Excerpted passage ::

[BEGIN]

Conveyor belt systems have been responsible for over 80 serious or fatal accidents in the U.S. over the last 20 or so years. According to a report featured by the American Society of Safety Engineers, a disproportionate number of conveyor related accidents involve a specific component of the system; the pulleys. Roughly 48% of accidents are reported to involve pulleys. Understanding where they are and what function they perform in a particular system can go a long way to ensure that personnel remain safe during normal operation, maintenance, and cleaning, during which 30% of accidents occur.


Types of Conveyor Belt Systems

Gravity Roller Conveyor

Gravity Driven

Gravity-driven conveyors have no mechanical or electrical power source. The momentum of the product and the force of gravity move product along these conveyors.

[END]

Recorded data ::
[BEGIN]

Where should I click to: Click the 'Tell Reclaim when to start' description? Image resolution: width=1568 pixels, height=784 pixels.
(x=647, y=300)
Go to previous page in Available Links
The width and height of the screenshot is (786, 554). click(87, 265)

[END]
[BEGIN]

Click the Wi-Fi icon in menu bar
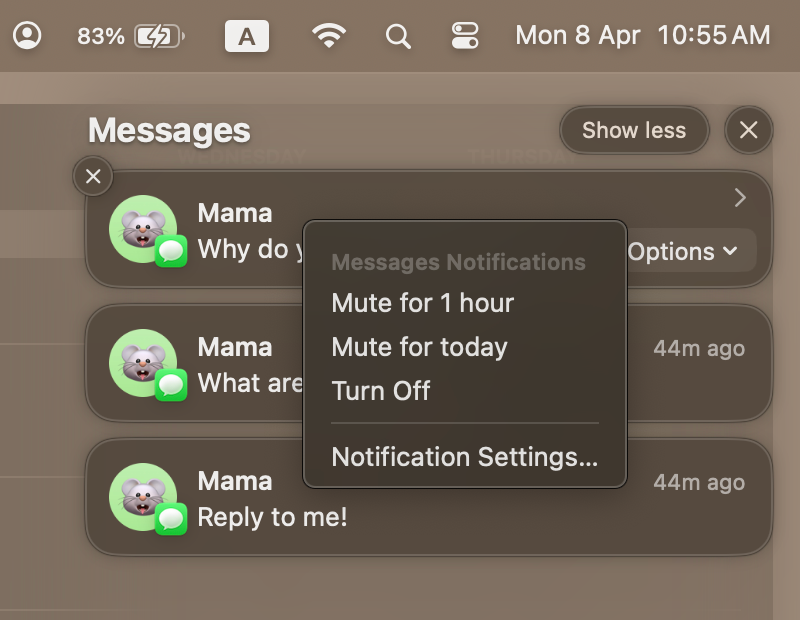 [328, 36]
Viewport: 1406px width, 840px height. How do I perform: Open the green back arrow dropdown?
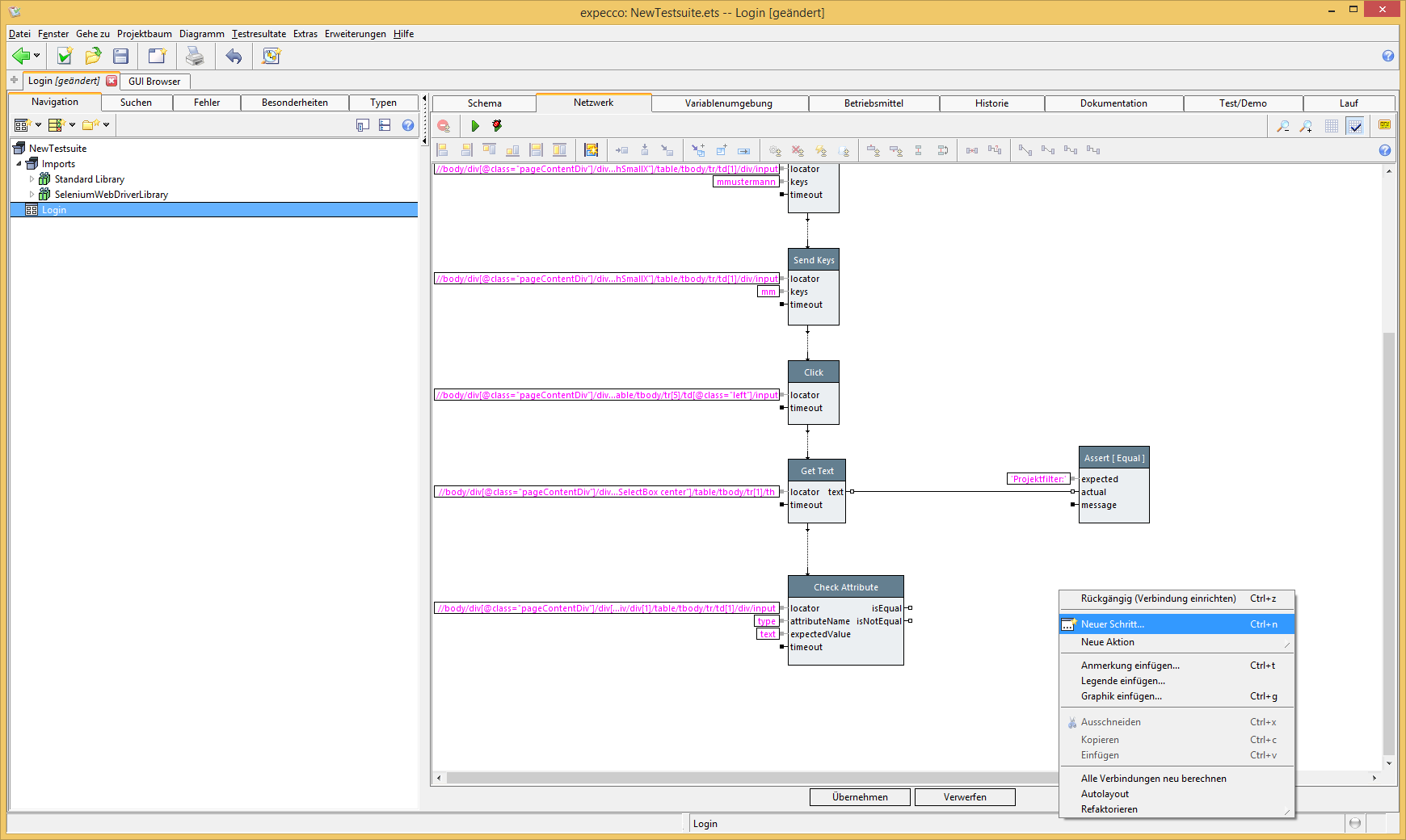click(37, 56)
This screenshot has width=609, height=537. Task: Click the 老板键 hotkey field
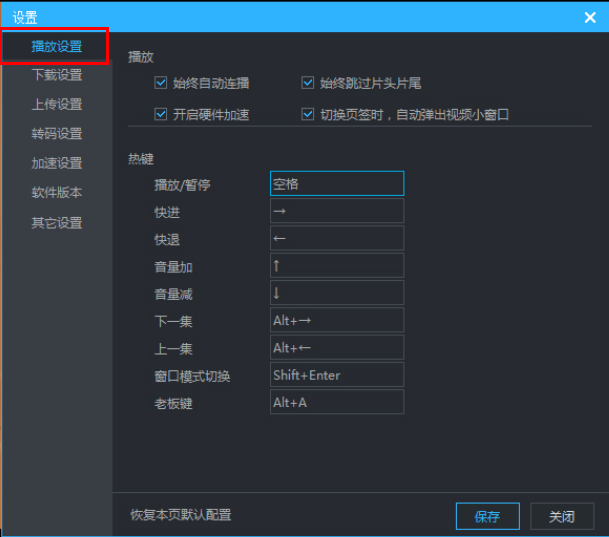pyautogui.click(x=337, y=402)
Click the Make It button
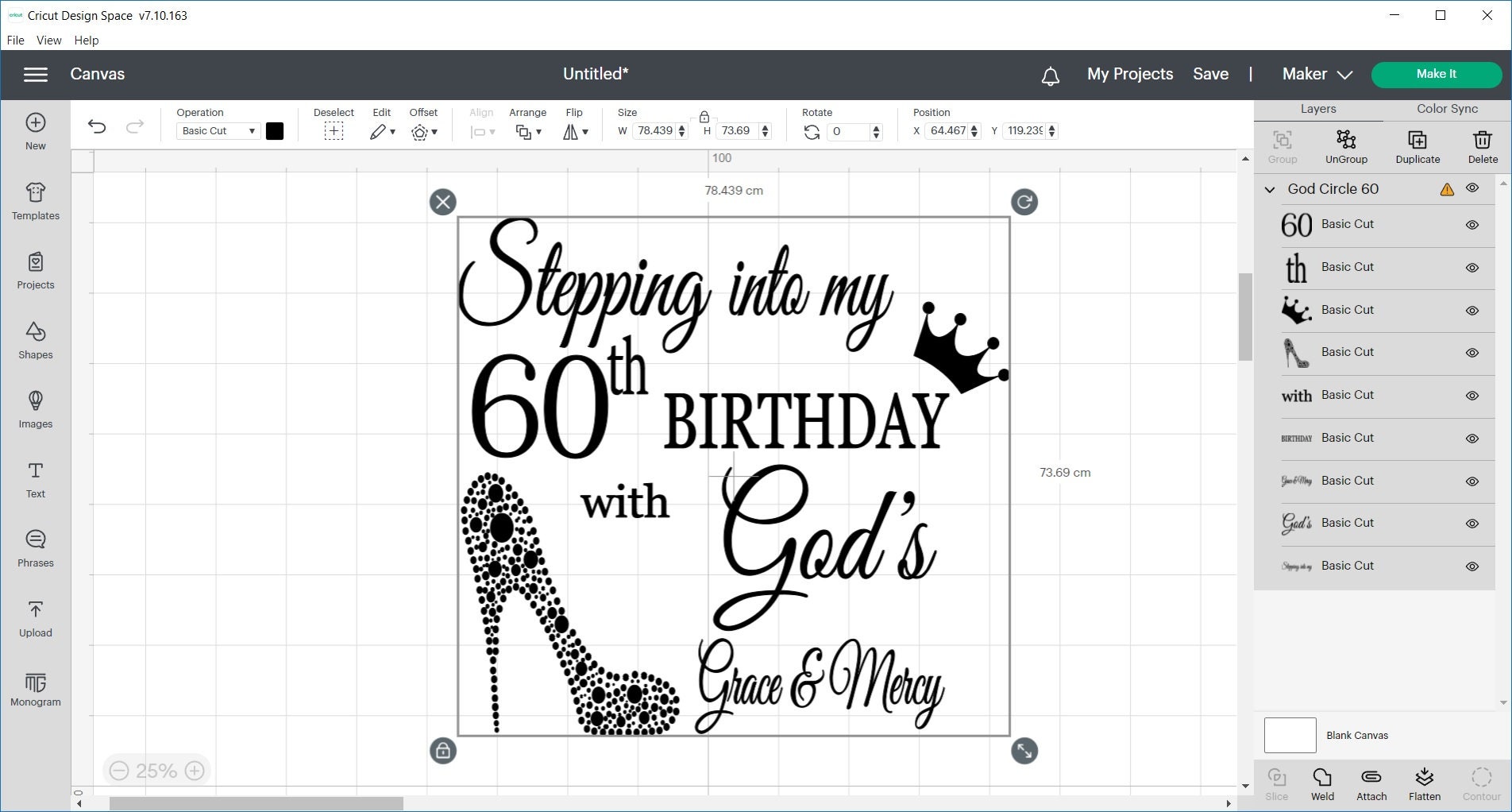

[END]

Problems ::
A: According to the conveyor safety text, what moves product along gravity-driven conveyors?
B: Print the part of the conveyor safety text starting with "Gravity Roller Conveyor" and going on through "along these conveyors.".

Answers for the tasks ::
A: The momentum of the product and the force of gravity.

B:
Gravity Roller Conveyor

Gravity Driven

Gravity-driven conveyors have no mechanical or electrical power source. The momentum of the product and the force of gravity move product along these conveyors.